▸ About this exercise: Every line in the records below that holds the word "agent" is to be copied.

▸ Given records:
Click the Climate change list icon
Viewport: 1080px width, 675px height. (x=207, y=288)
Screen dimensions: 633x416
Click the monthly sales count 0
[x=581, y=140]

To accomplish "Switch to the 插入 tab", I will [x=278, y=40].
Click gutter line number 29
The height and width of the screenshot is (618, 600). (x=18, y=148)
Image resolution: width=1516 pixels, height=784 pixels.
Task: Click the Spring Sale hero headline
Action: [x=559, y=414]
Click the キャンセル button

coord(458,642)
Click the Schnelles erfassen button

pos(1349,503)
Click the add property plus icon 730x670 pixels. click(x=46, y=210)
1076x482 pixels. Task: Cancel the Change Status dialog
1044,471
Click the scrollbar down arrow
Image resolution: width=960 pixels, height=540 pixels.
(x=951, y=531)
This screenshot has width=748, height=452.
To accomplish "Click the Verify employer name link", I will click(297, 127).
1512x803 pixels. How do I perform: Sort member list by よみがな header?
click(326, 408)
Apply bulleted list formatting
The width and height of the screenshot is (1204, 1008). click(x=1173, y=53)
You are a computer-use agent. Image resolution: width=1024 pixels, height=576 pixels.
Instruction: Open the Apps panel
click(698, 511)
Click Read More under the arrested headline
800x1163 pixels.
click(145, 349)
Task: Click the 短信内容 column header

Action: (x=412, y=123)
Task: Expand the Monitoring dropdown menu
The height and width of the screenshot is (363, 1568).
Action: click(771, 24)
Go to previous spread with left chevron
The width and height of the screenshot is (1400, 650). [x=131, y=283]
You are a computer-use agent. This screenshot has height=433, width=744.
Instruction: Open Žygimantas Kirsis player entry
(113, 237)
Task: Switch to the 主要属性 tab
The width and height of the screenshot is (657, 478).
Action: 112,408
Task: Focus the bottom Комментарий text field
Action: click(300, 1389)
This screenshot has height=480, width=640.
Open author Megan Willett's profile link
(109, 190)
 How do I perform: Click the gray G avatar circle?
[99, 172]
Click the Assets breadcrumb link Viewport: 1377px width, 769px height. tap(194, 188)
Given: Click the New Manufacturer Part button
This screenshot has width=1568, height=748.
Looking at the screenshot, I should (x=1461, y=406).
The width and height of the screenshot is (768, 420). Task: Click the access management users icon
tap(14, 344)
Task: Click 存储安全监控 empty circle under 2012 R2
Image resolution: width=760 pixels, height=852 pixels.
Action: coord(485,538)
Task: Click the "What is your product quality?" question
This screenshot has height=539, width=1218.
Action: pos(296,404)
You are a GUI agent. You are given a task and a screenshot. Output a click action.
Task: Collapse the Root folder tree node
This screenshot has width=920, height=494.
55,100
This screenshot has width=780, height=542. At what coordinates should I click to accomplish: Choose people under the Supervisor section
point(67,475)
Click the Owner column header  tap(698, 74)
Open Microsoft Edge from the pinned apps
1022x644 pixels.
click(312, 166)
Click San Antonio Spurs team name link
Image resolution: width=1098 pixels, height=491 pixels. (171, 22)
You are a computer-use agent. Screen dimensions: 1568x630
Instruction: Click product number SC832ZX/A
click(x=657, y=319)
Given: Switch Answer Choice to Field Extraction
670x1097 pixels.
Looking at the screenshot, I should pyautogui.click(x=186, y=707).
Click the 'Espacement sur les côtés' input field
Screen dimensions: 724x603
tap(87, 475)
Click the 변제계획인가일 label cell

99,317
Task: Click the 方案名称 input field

▸ Task answer:
You are a computer-use agent. Image resolution: width=1024 pixels, height=576 pixels.
You are a computer-use agent. This screenshot has height=433, width=744.
You are a GUI agent. You are given a task and a screenshot. Output a click action.
You are a computer-use agent. Screen dimensions: 1568x630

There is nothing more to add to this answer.